Too little rain for several years took a toll on the health of many of the south's large oak trees - and now too much rain may deal a final blow.
"Because of weakened roots," says Randy Teal of the Georgia Forestry Commission in Upson County. "After years of drought, the tree's roots may be shallow and now the rain has made the soil more pliable. The trees' roots have weakened holding power, which may cause them to collapse."
A tree can collapse suddenly, falling without warning across a home or a roadway. Earlier this year a 70-foot oak fell across a road in the Atlanta area, striking a passing vehicle and killing a young mother and her two sons.

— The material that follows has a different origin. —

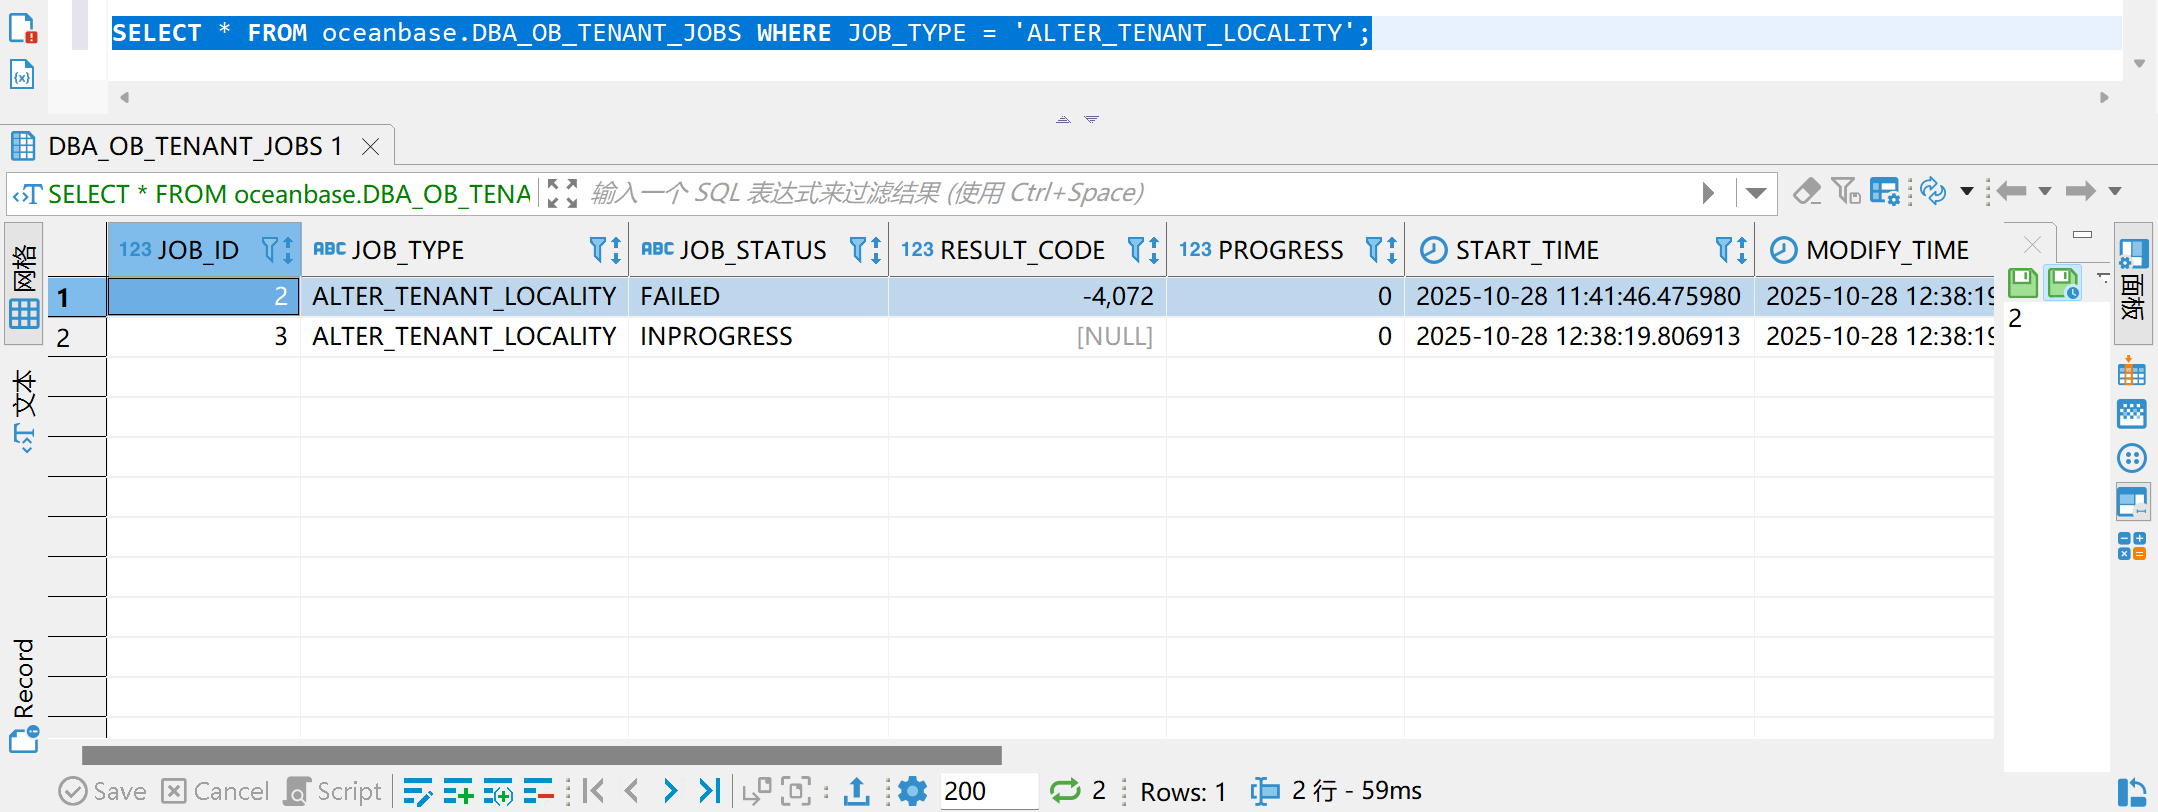Select the DBA_OB_TENANT_JOBS 1 result tab
This screenshot has height=812, width=2158.
[195, 147]
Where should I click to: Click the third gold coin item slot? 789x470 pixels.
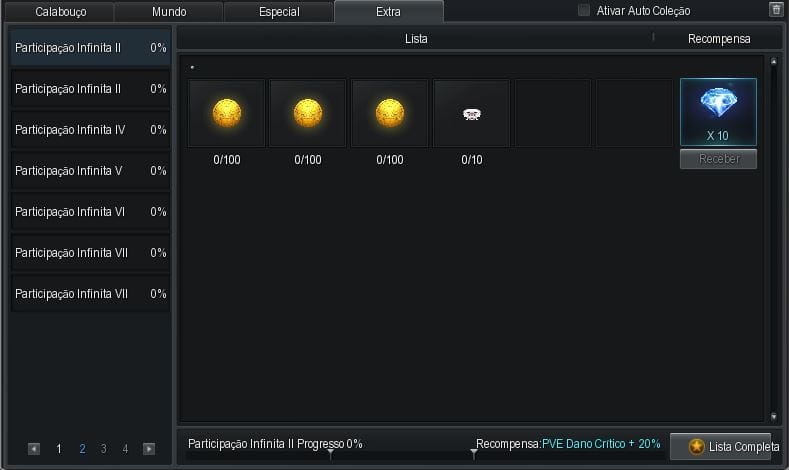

"That tragedy should be a wake-up call to homeowners and public officials alike," Teal says. He says trees need
proper mulching, watering, pruning and fertilizing - and large trees should be examined by a certified arborist periodically to identify problems not noticeable to the average person. The City of Thomaston has an ongoing program of removal and replacement of its stately oaks throughout residential neighborhoods. This program has helped minimize damage caused by falling trees.
Still, trees on private properties can pose a potential threat - both to the homeowner and others. However, removal of a tree is often a tough decision for a homeowner. "Our area is blessed with stately hardwoods," Teal says. "Our big trees provide beauty and charm and shade on hot sumer days. But these trees can also be hazards, especially after five months of above-average rainfall following years of drought."
"It is hard for the owner of the tree to see it come down. They hate to loose it," says Downey Poteat, who operates a tree service business in the area. However, Poteat said removal of the tree is a better option than waiting for it to fall.
"We have gotten many calls with big oak trees down," said Poteat. "This year we have seen more trees down and damaged than in the past years due to the amount of rain."
Felton Reeves, owner of Reeves Tree Service, says his company is receiving several calls each week about fallen trees. "With the saturation of the ground, the roots of the trees have nothing to hold on to," he said.